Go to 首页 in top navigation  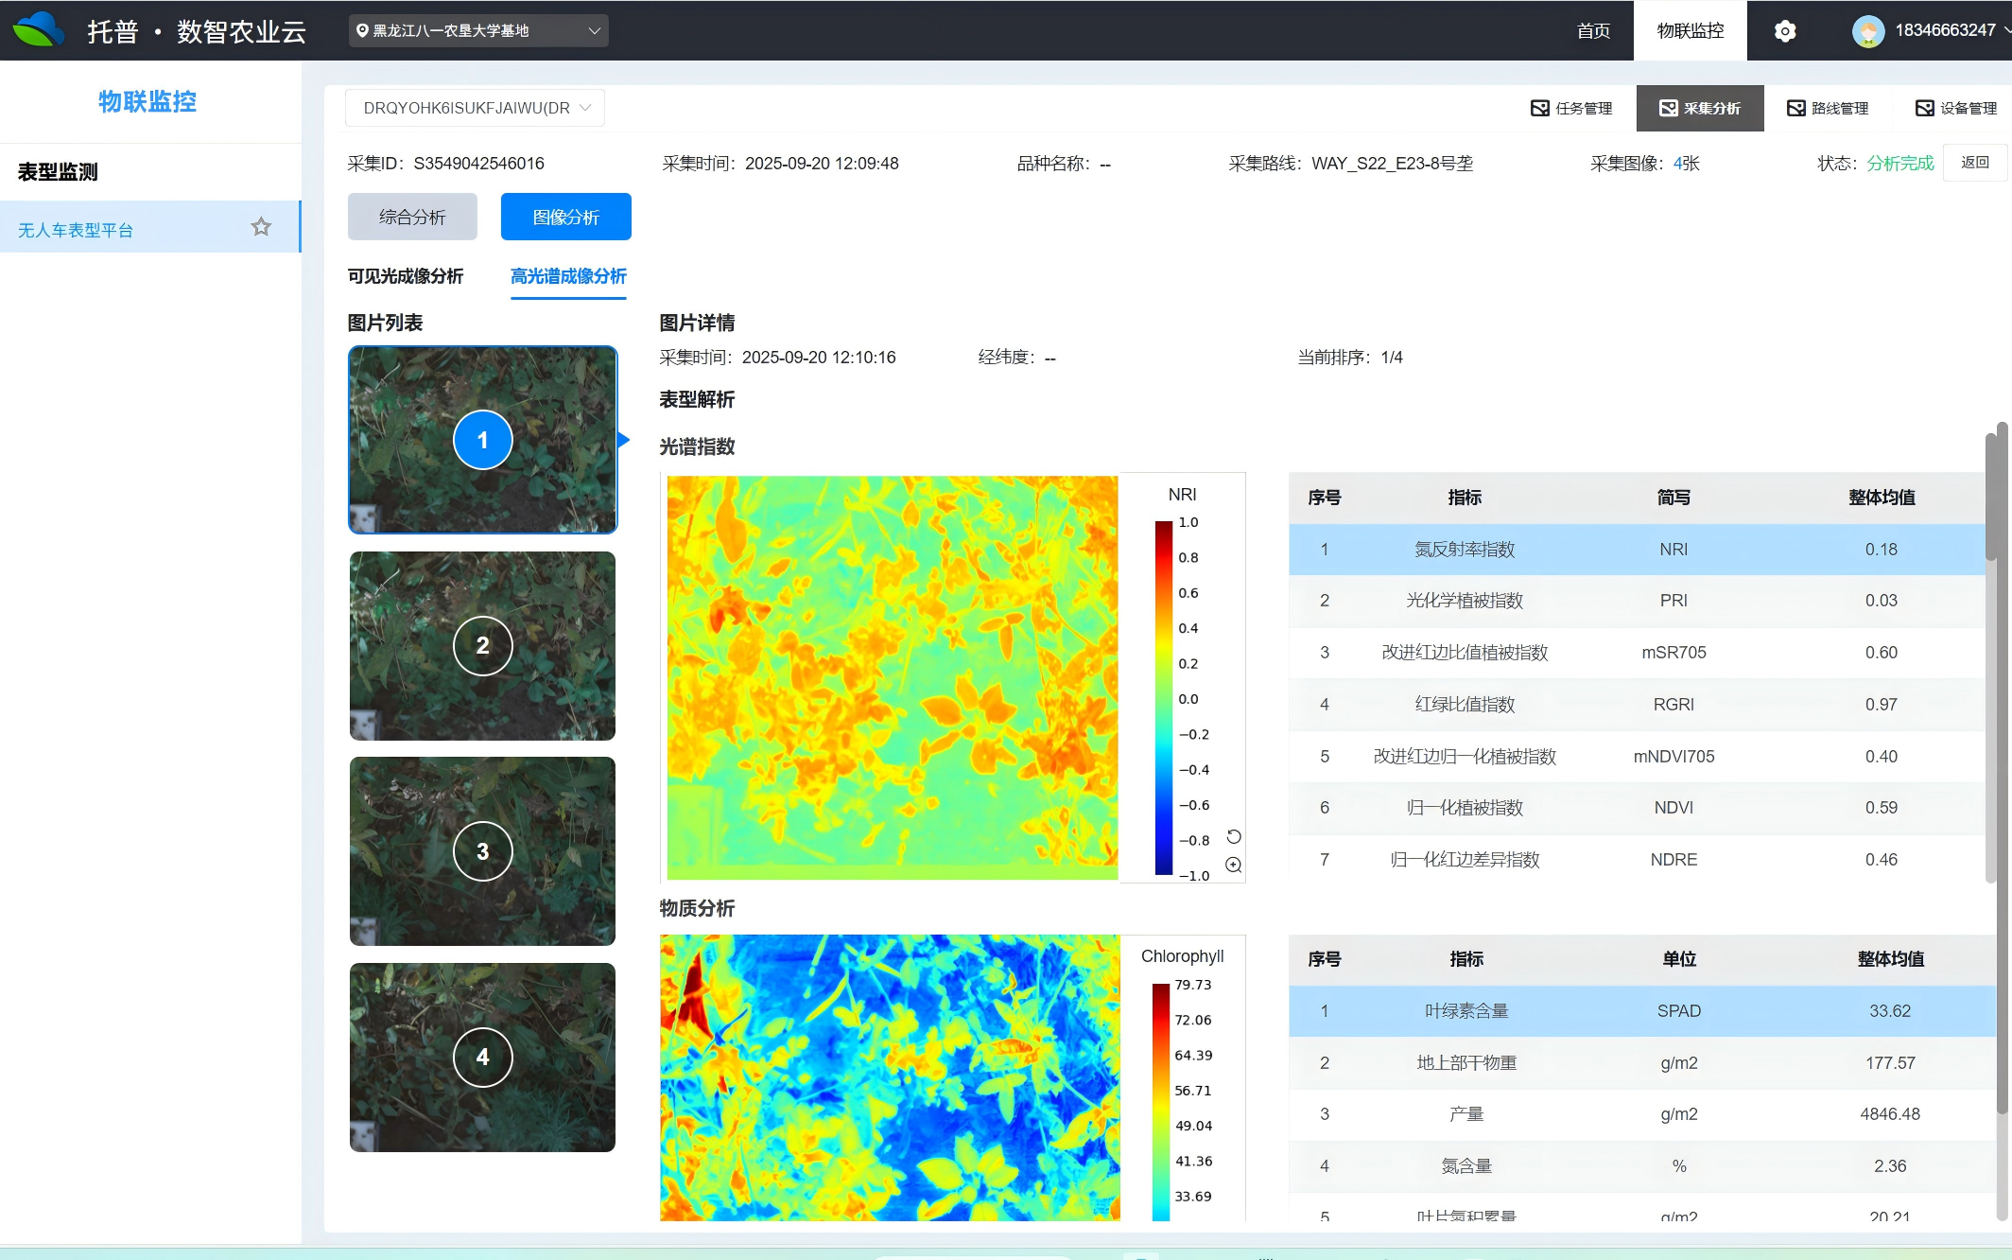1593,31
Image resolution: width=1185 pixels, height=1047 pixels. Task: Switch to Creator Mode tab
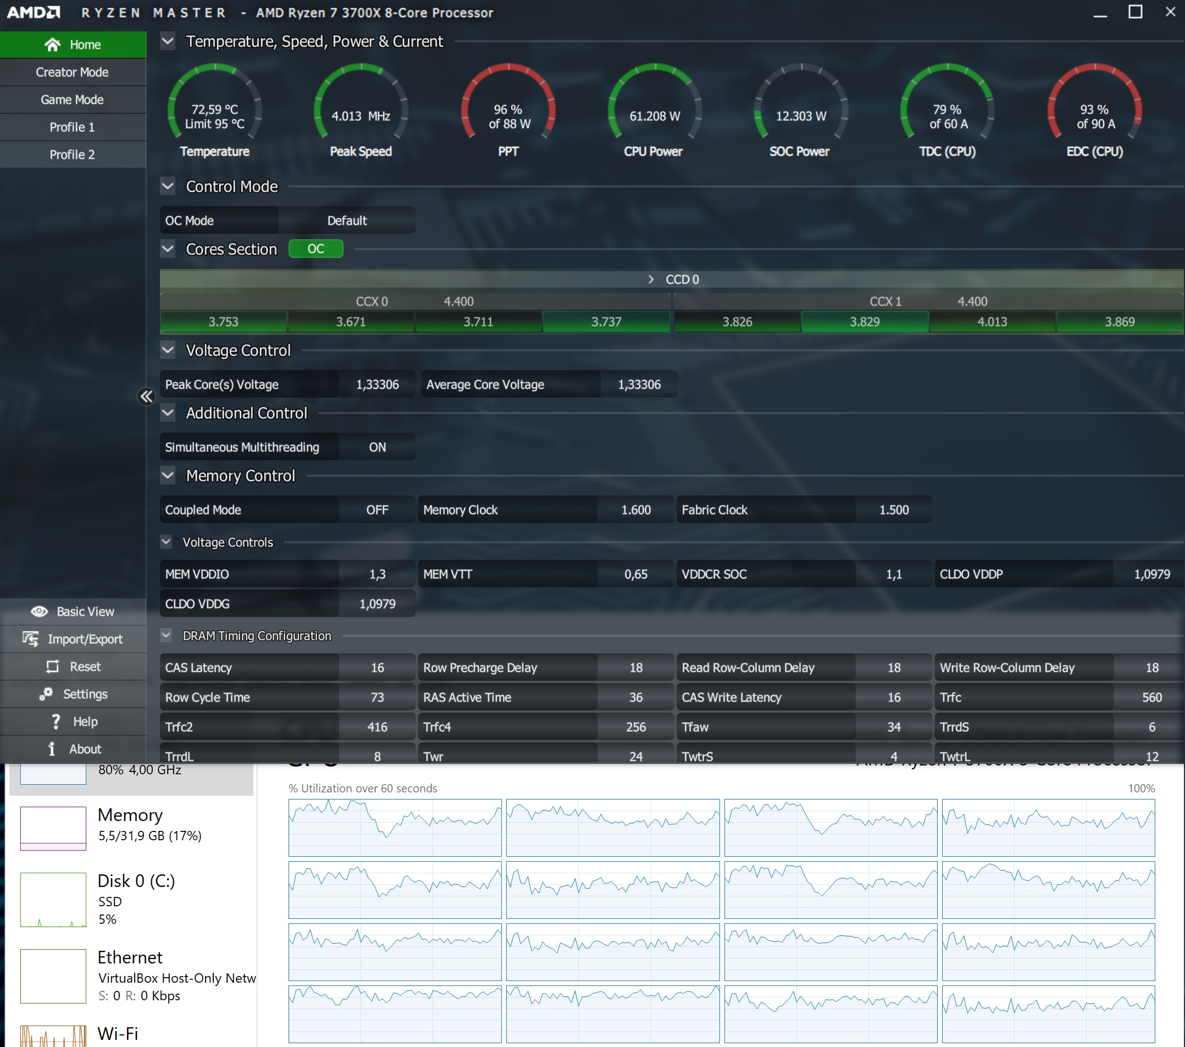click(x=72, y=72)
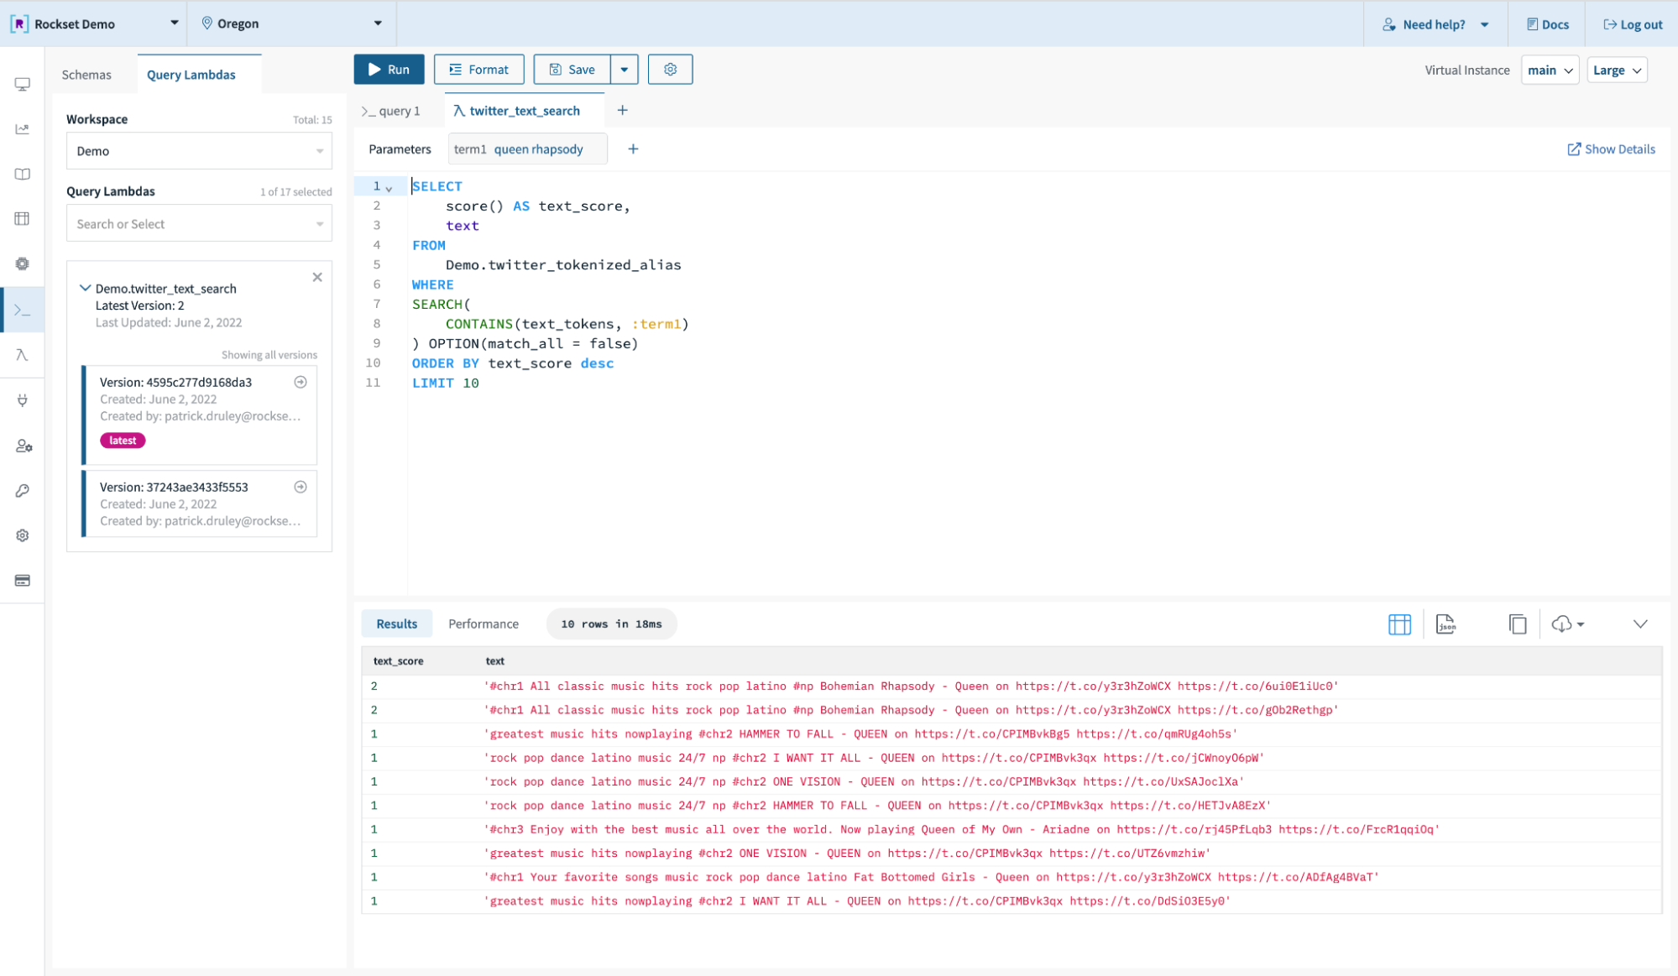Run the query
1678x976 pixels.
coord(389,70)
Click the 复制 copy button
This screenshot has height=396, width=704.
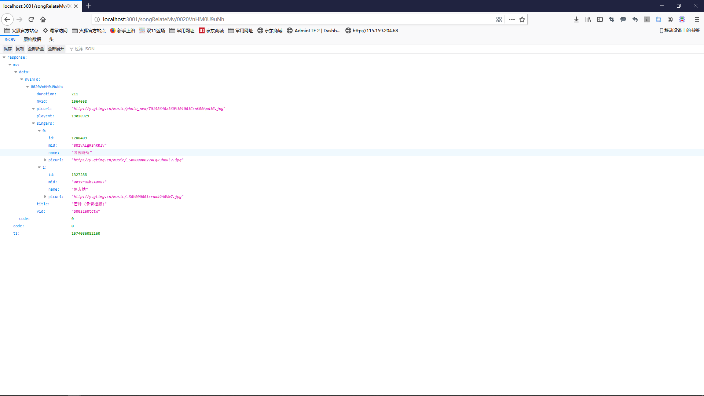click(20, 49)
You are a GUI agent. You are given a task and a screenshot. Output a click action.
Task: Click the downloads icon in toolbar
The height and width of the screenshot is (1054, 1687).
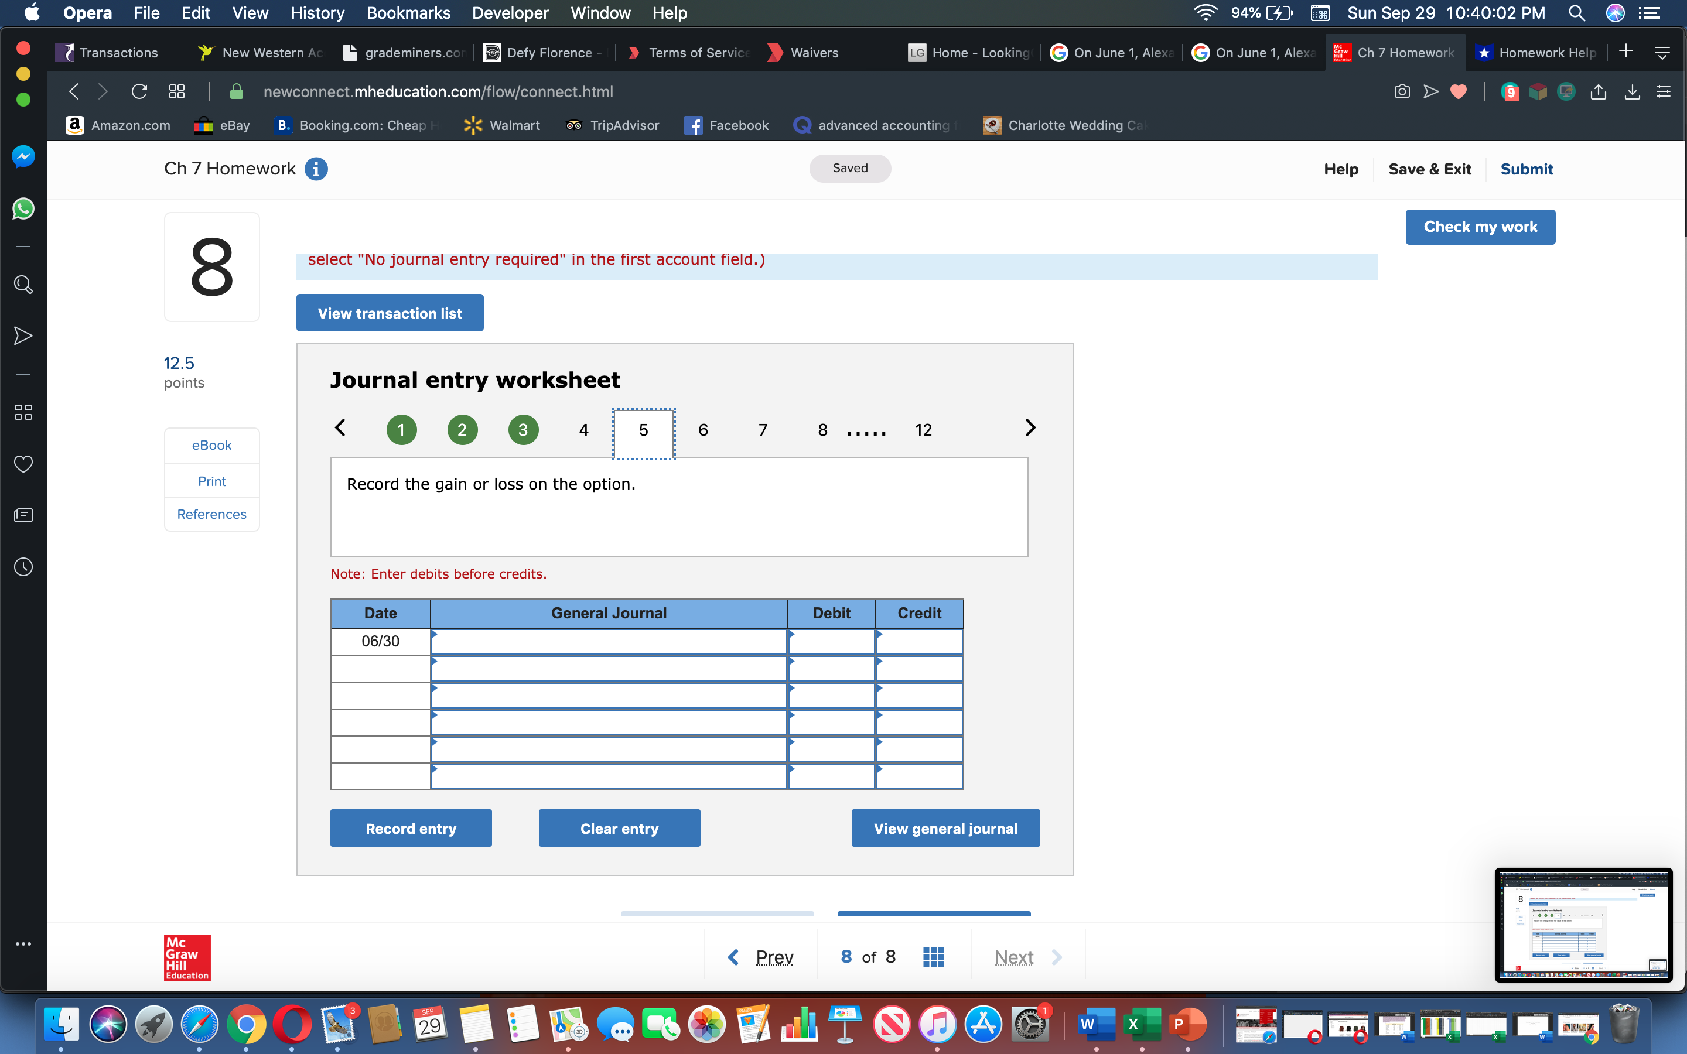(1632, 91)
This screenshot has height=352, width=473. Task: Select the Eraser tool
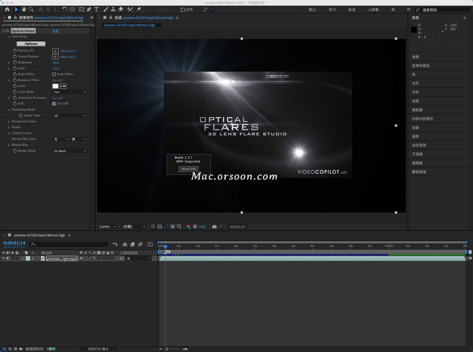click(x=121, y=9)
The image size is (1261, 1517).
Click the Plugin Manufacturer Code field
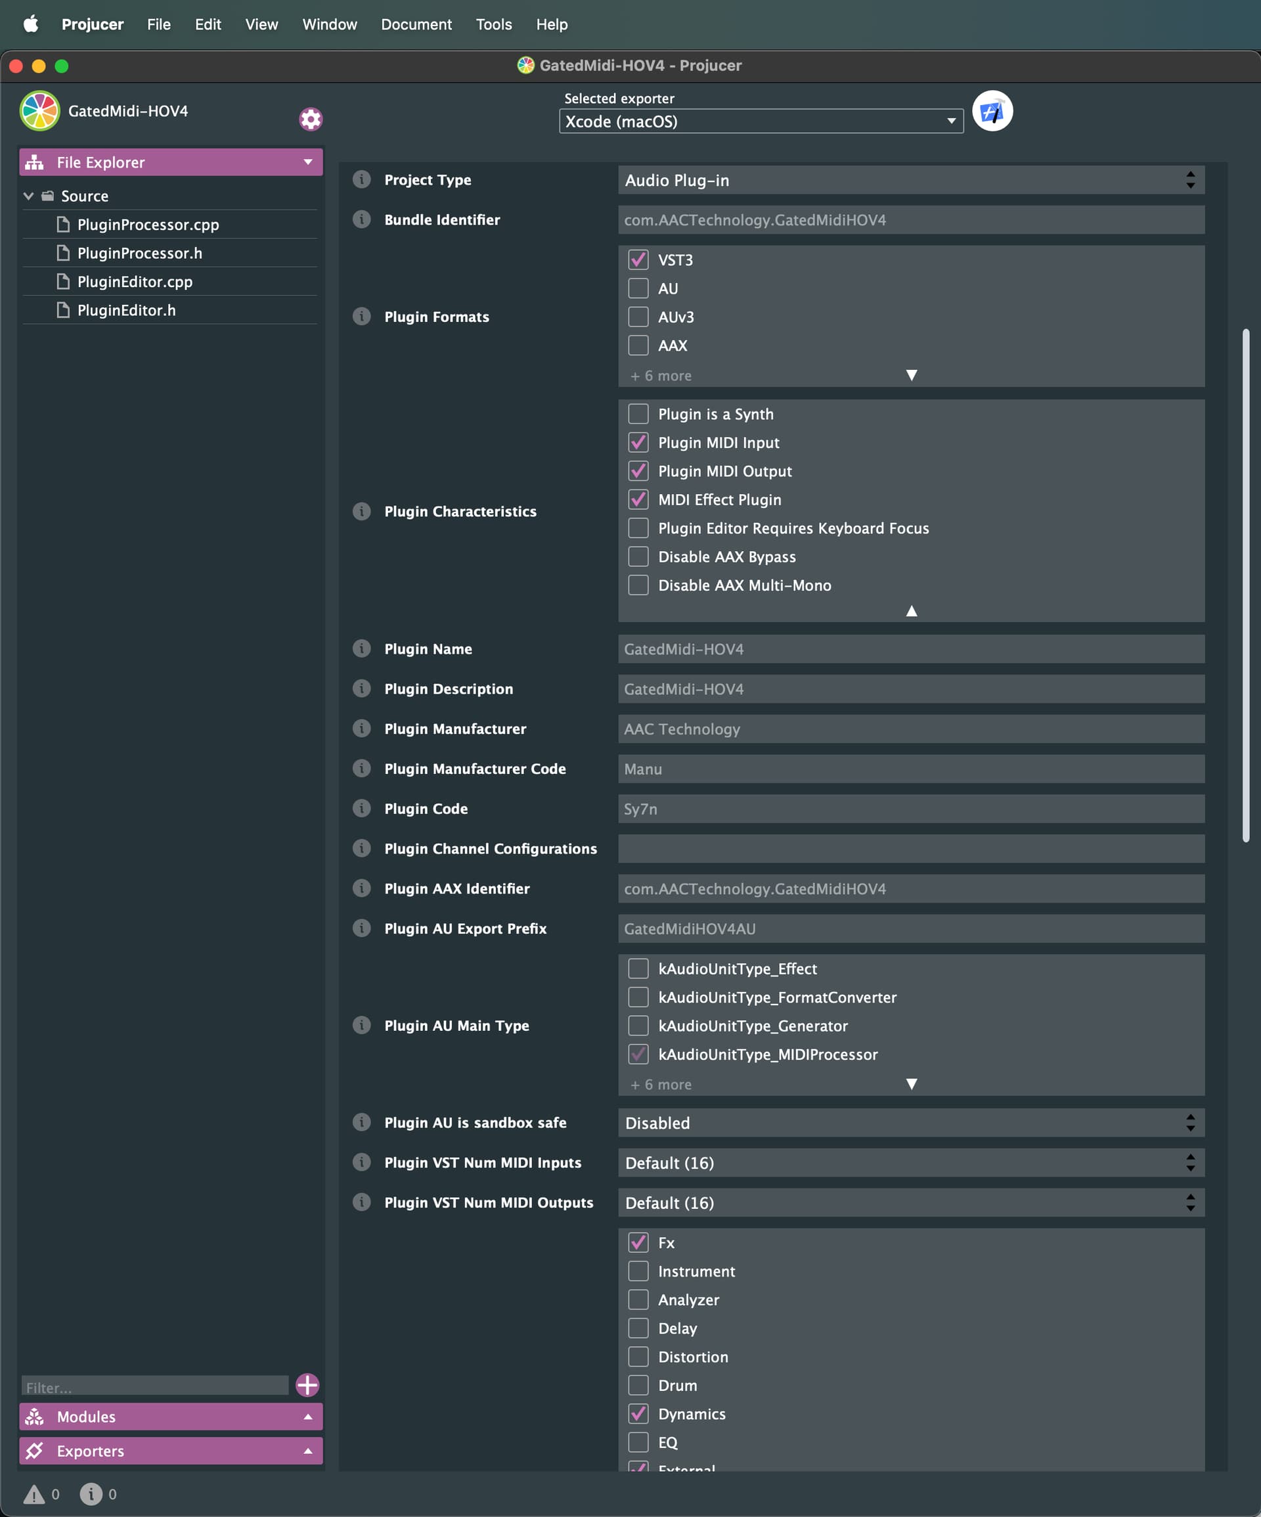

==*==

Work request: In the entries above, find the line containing "You are a GUI", then please retype it and every line after it through the last, exactly as written, omitting pictures.

Response:
You are a GUI agent. You are given a task and a screenshot. Output a click action.
Task: Click the downloads icon in toolbar
The height and width of the screenshot is (1054, 1687).
(1632, 91)
This screenshot has height=352, width=473. Task: Select the Eraser tool
click(x=121, y=9)
The image size is (1261, 1517).
Click the Plugin Manufacturer Code field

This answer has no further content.